Flores en la nieve.

Fragmento.

Miro por la ventana: está cayendo una fina lluvia de intensidad melancólicamente moderada en un ángulo estimado de quince grados con la vertical, suficiente para desequilibrar la vista y conseguir que todo se perciba ligeramente ladeado, como a través de los ojos de un paticojo. Ocho metros más allá del cristal hay otra fachada, otra ventana, otra habitación delimitada por seis caras de hormigón racionalmente distribuidas paralelas dos a dos. Vacía quizás, o quizás con una mesa. Me la imagino con el hormigón basto, desnudo, frío e hiriente; pero, quizás, con esa mesa, un robusto escritorio libre de estorbos. Me introduzco en ese espacio apresado, en esa nueva conquista del hombre sobre lo intangible, en ese cofre que contiene… nada, no sé, cualquier cosa: nada.

-Es hora de volver a casa.

Asiento con la cabeza, recojo mi abrigo y le sigo escaleras abajo hacia el coche.

Durante todo el trayecto no hablo -eso creo-. Me dedico a mirar por la ventanilla la lluvia, cuya intensidad y ángulo es difícil de apreciar debido a la velocidad, y que ya no sé si es gris y melancólica ni perturba mi visión, provocándome esa ligera extraversión, esa proyección de mí mismo un poco hacia atrás, un poco a la derecha, un poco arriba, lo justo para ver mi propia cabeza en escorzo y no llegar, sin embargo, a observarme la cara.

Bajo del coche y me despido hasta el día siguiente.
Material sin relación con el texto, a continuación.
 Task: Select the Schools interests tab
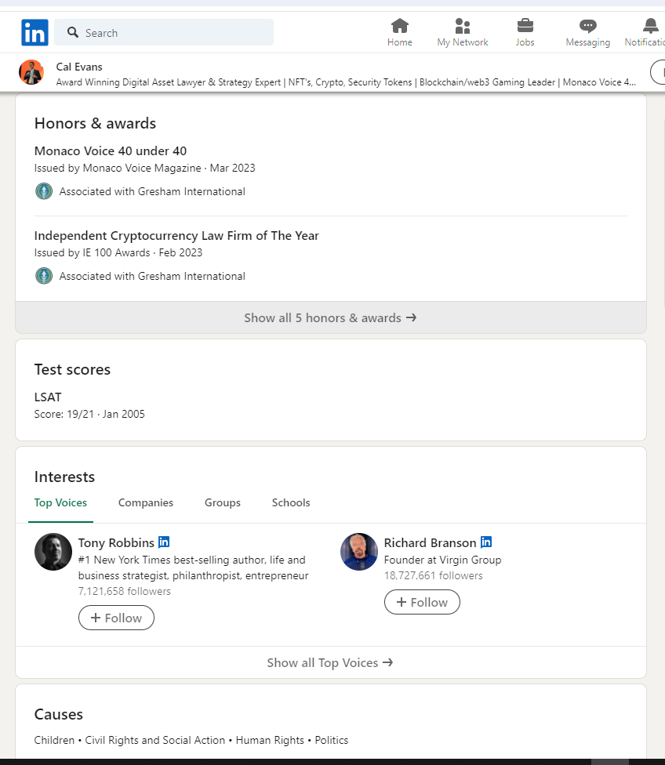(291, 502)

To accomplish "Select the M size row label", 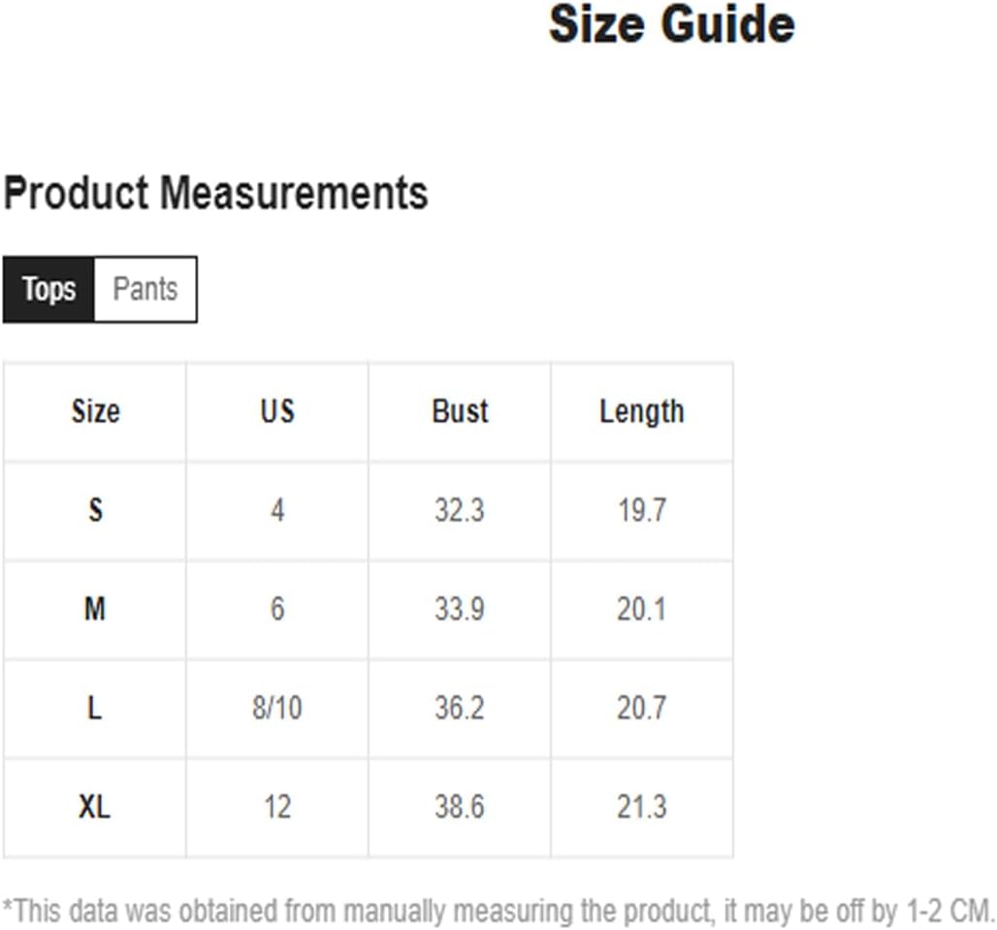I will click(95, 609).
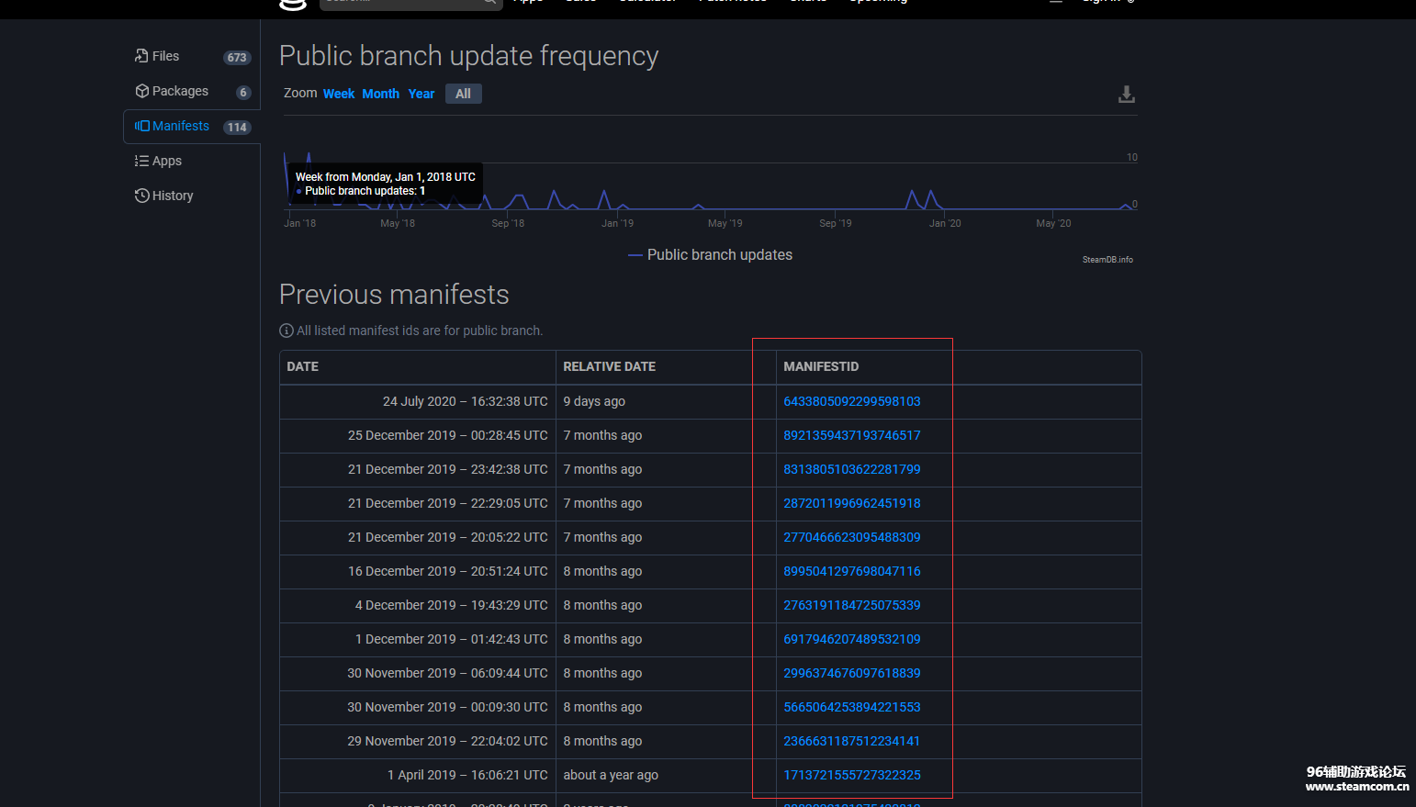1416x807 pixels.
Task: Select the All zoom range button
Action: point(463,94)
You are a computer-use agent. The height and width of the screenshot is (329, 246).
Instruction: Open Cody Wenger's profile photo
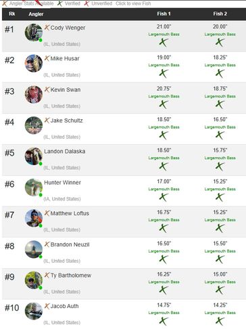(x=34, y=32)
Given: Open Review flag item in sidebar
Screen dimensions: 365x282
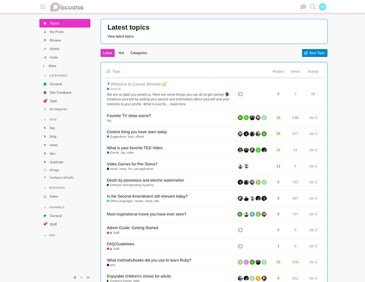Looking at the screenshot, I should (x=55, y=41).
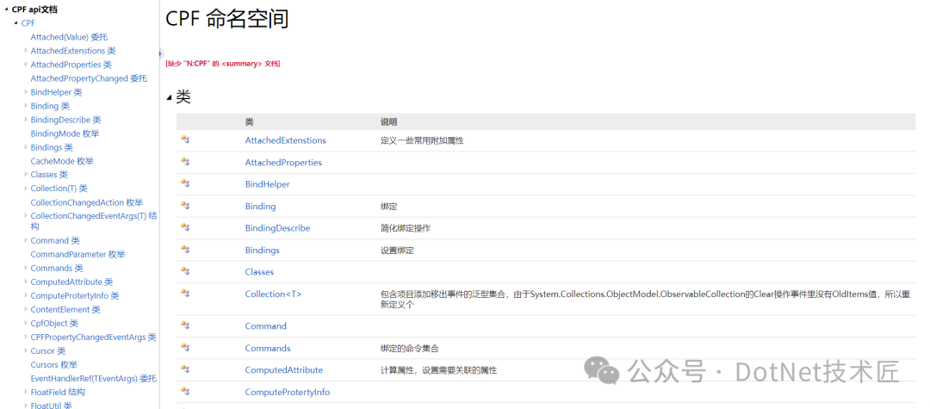Collapse the CPF namespace tree node
The width and height of the screenshot is (930, 409).
(16, 23)
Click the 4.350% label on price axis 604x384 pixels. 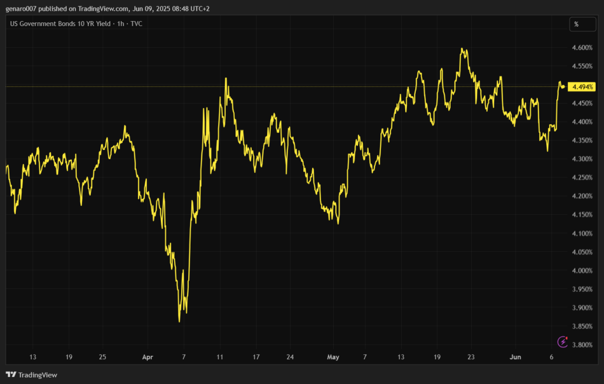(x=582, y=140)
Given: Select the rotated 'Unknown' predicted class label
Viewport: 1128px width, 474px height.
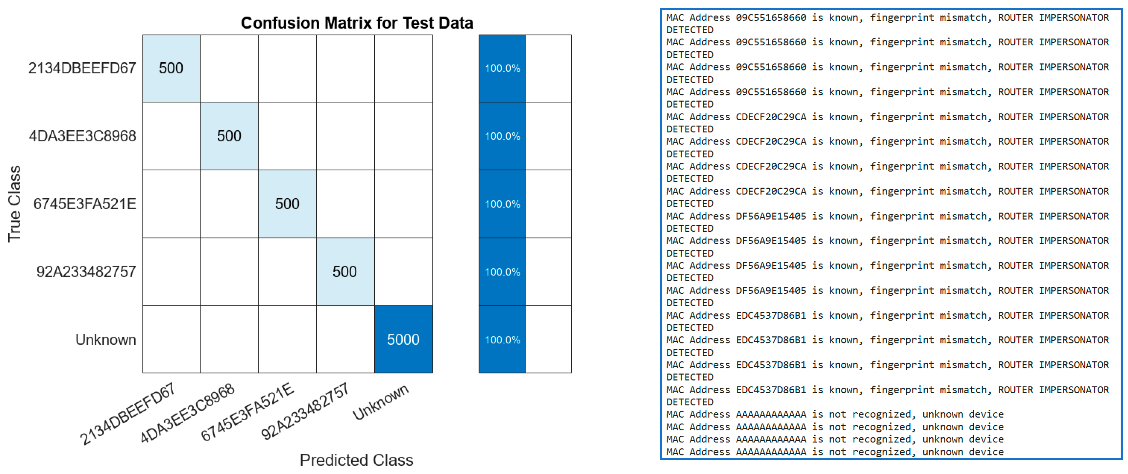Looking at the screenshot, I should coord(381,402).
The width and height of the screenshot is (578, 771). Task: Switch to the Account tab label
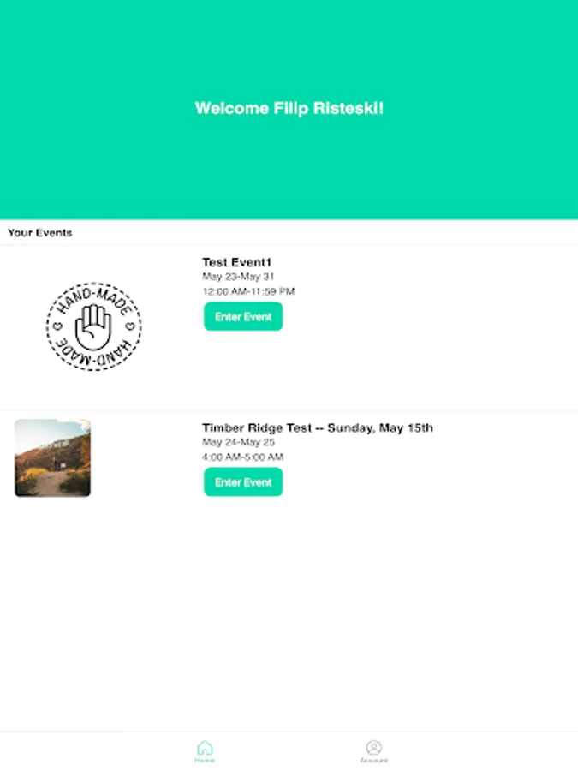(x=374, y=760)
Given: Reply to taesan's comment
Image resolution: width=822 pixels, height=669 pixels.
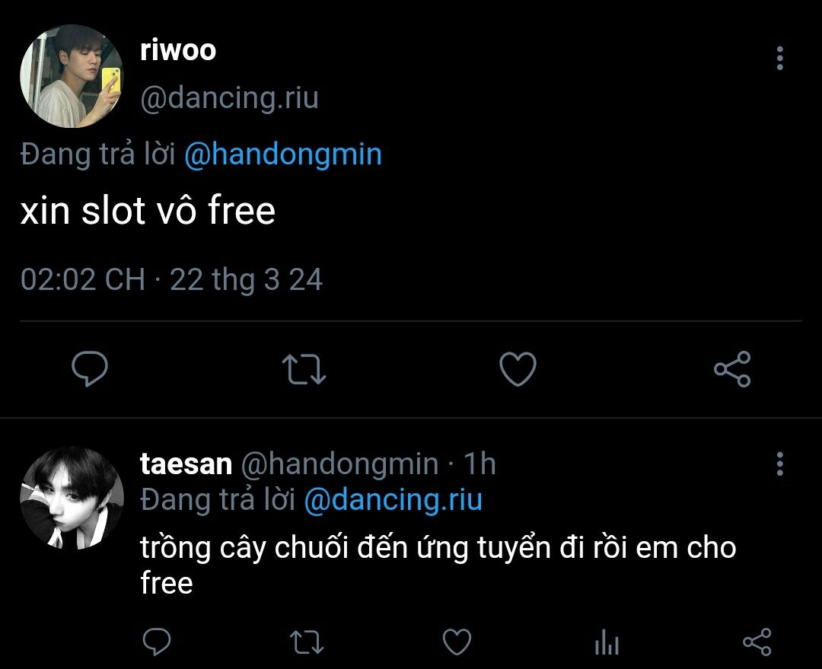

La lluvia me golpea desde la derecha con su ángulo de quince grados y tiende a acercarme a la pared hacia la que me siento atraído con una especie de vértigo, como si fuera el suelo el que anduviese ligeramente desequilibrado. Al entrar en el portal cesa ese cúmulo de fuerzas que tiran de mí en diferentes direcciones y la calma que sobreviene me deja un tanto desconcertado, sin saber qué hacer ahora que no me empuja nada. Subo las escaleras porque es lo que he hecho siempre. En mi habitación pongo algo de música, muy suave, y me dirijo a la ventana.

El mundo sigue desequilibrado hacia la izquierda, como si en esa esquina de mi ventana se encontrase el desagüe por el que se cuela la lluvia, la hierba y los coches. El verde y el gris combinan bien. Nadie pasea, no hay perros ni gatos, únicamente agua sucia y paredes cuya pintura no maquilla el hormigón. Abajo, en el suelo, algunas manchas verdes nadando en barro.

Cojo el teléfono y marco su número. No se oye ningún sonido. Por fin, la voz de la operadora. Me habla en catalán. Me informa de que es imposible encontrar el número marcado. Su teléfono ha sido desconectado.

Cuelgo y me quedo mirando el aparato. Me da la sensación de que está inclinado hacia la izquierda.

Con una descarga inicial, el gas de los globos de las farolas va ganando progresivamente intensidad y escojo ese momento para escapar de mi aletargamiento.

Al girarme, dando la espalda a la calle para afrontar mi habitación, mi vida, imagino que una mano -la mía- agita el agua del pozo donde he estado mirando, borrando así la imagen reflejada de una flor naciendo entre la nieve.